>> Begin EXTRACTED DATA

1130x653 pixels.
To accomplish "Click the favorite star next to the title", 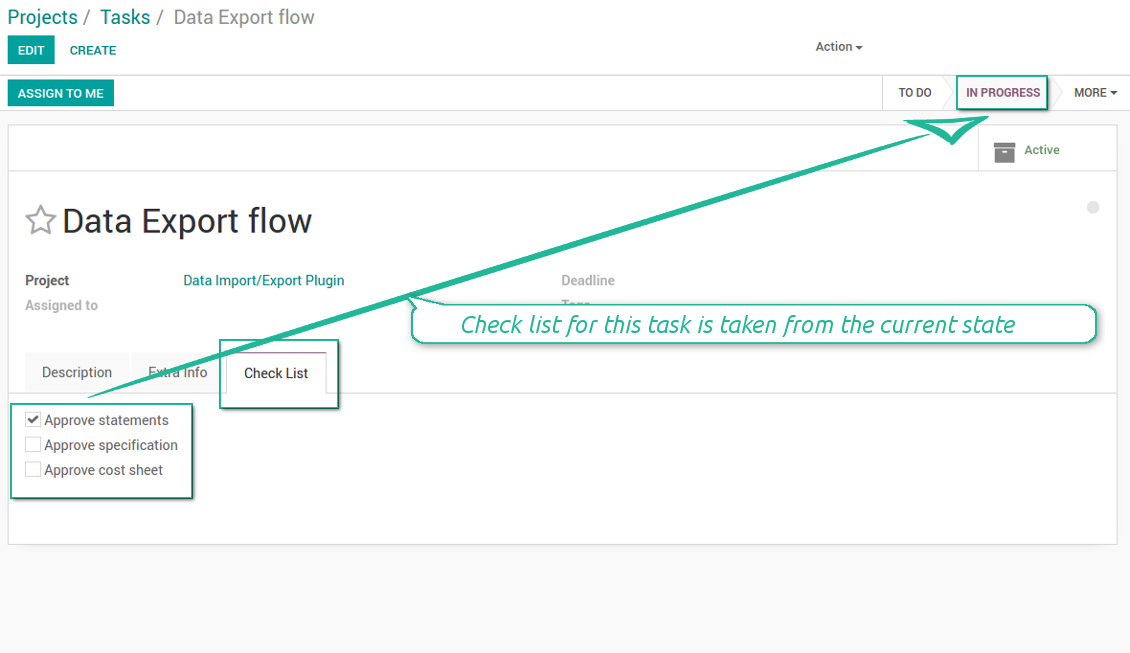I will click(40, 220).
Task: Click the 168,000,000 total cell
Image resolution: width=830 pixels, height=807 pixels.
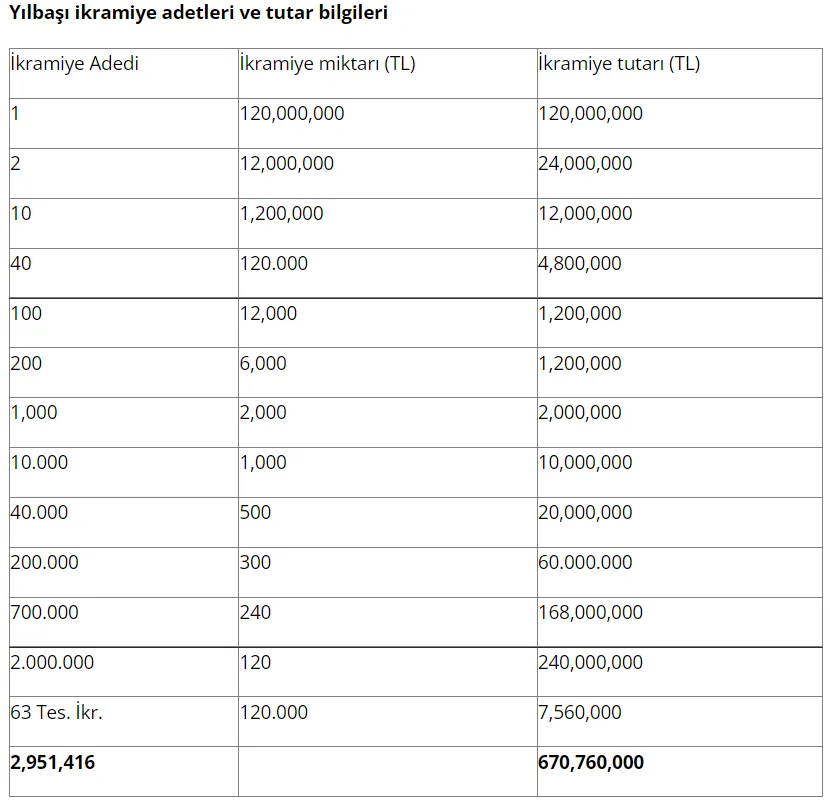Action: coord(590,612)
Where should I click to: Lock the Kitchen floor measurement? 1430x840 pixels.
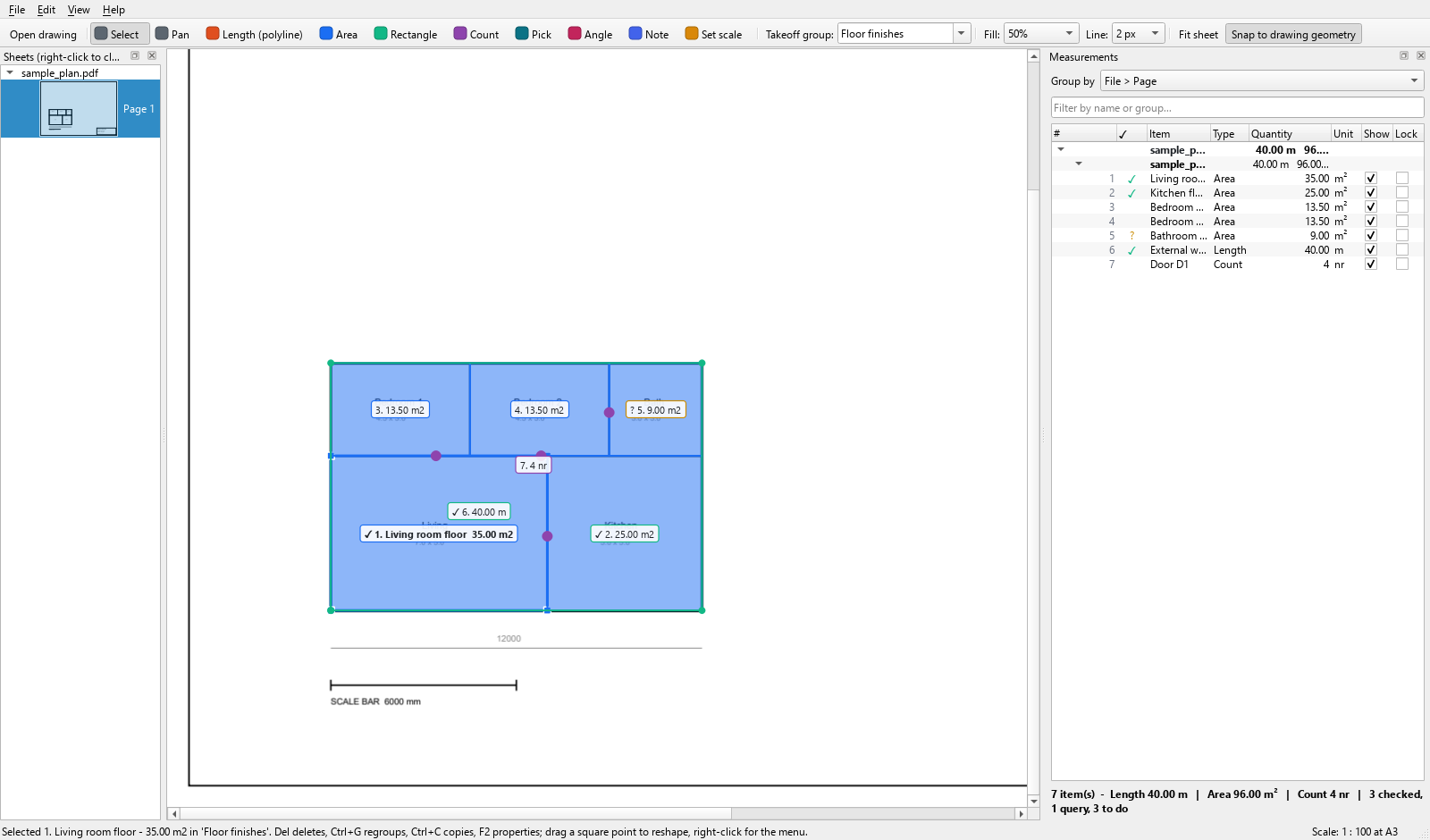pyautogui.click(x=1402, y=193)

>> End EXTRACTED DATA

From the entries above, extract verbatim every line beginning with the line that contains "Task: Click the 168,000,000 total cell" and continuing through the end of the entries. Omit the pictures from your reply.

Task: Click the 168,000,000 total cell
Image resolution: width=830 pixels, height=807 pixels.
Action: coord(590,612)
Where should I click to: Lock the Kitchen floor measurement? 1430x840 pixels.
pyautogui.click(x=1402, y=193)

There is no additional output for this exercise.